EPA Finalizes Water Quality Certification Rule
June 12, 2020
by Paul Ciampoli
APPA News Director
Posted June 12, 2020
The Environmental Protection Agency (EPA) on June 1 issued its final Clean Water Act (CWA) section 401 rule to clarify timeframes for water quality certification, the scope of certification review and conditions and related certification requirements and procedures.
The final rule, which was issued is in accordance with Executive Order 13868, “Promoting Energy Infrastructure and Economic Growth,” clarifies that a state’s review and action under section 401 must be limited to water quality impacts to waters of the U.S. resulting from a potential point source discharge from a proposed federally licensed or permitted project.
The water quality certification may not address matters unrelated to water quality (e.g., greenhouse gas emissions or transportation impacts) or the applicant’s activity as a whole.
Also, the regulations clarify that a state waives its certification authority if it does not act upon a request for certification within a reasonable period of time, which cannot not exceed one year. This time period does not pause or stop for any reason once the state has received the certification request.
Changes from the proposed rule include requiring a project proponent to request a pre-filing meeting with state officials before formally seeking a section 401 certification and clarifying that federal agency review of a state’s certification decision document is focused on compliance with the procedural requirements of the CWA section 401 process rather than the substantive aspects of the document.

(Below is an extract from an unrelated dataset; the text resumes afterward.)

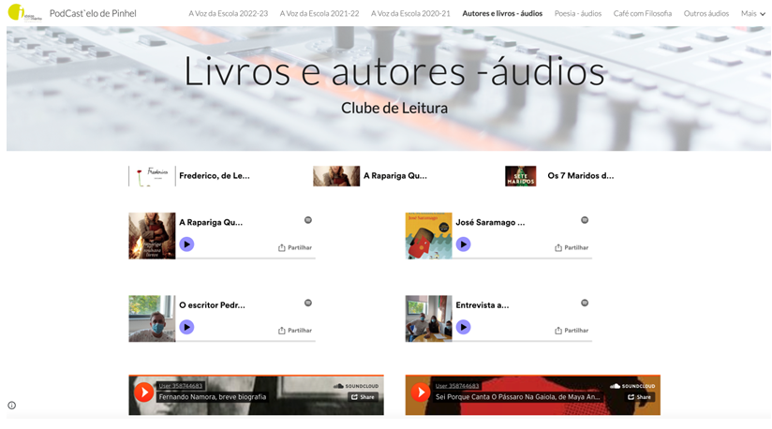Click the 'Os 7 Maridos' cover thumbnail

click(x=520, y=176)
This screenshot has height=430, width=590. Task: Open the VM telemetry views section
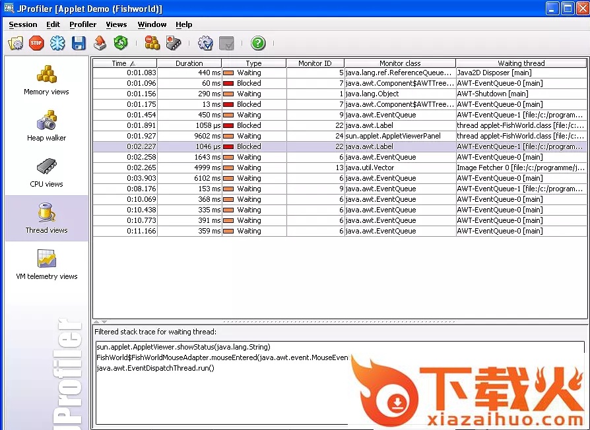[46, 264]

The final rule is effective 60 days after publication in the Federal Register.
The final rule is significant to members of the American Public Power Association because it should ensure consistent implementation of section 401 and timely issuance of water quality certifications. While the rule may provide clarity for some project proponents, some states have indicated they plan to challenge the final rule on the grounds the rule usurps states’ rights under the CWA.